In my last role I decided to be more assertive, but since I'm used to people walking over me I think I was quite defensive and was sensitive to any kind of behavior that undermined or took advantage of me - I didn't make friends.

So I guess I'm asking...is it possible to be confident/assertive and have friends at work? I'm trying to hit the right balance but part of me thinks I would rather have no friends at work that be treated like a mug for the rest of my working life.

For context I'm late 20's and in my industry most people are older.

OP’s posts: |
daisychain01 Mon 29-Jan-18 12:55:56

Personally I have no desire whatsoever to make friends at work, in fact I go to work with the assumption that colleagues are not meant to be friends. They can however be people you treat with respect, and understand they (like you) have their personal agenda at work, invariably to get their job done and add value (that's a basic assumption smoothing out any badly behaved people, who will always be problematic no matter what).

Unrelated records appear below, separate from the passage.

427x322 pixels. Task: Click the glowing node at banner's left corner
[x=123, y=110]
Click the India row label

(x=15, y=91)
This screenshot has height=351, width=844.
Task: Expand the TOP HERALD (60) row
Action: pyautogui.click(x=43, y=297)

The problem I see on here time and again is where people feel that they have to make lots of friends at work, then the boundaries become difficult to navigate, for example in your example, where you need to politely push back on having work dumped on you, it's difficult when you were down the pub with the same colleague on Saturday night.

Mosaic123 Tue 30-Jan-18 08:42:49

Dress smartly too if appropriate.

HundredMilesAnHour Tue 30-Jan-18 14:33:47

is it possible to be confident/assertive and have friends at work

It's totally possible to be assertive and have friends but you need to be firm with yourself about your priorities. It sounds like you have some internal conflict to deal with first? If you're not clear yourself, you can't expect others to be clear either.

My absolute priority is do my job. That may mean upsetting people or not doing what they want at times (often a lot of the time in my role!) but my priority is to get my job done, to the quality required, within the time expected....or better and faster preferably. I had 3 complaints within 3 months of starting my job. All because people didn't like what I was doing as it upset their status quo. I was lucky because my boss backed me (and so did his boss, and the big boss above) and knows I'm doing what needs to be done. Those 3 people are now onside but admittedly one of them steers relatively clear of me. The other 2 'complainees' are now 2 of my most trusted advisors and we laugh about our initial conflict. We're even planning a weekend roadtrip together in March.

Conflict in a professional environment can be tough if you're not used to it. It can take a while to get used to delivering unpopular messages. The easy option is to say yes to everyone but that brings a different set of problems. You have to ask yourself if you want an easy life or if you want to be respected. It's rare to have both. Gain the respect, the friendships based on respect will follow.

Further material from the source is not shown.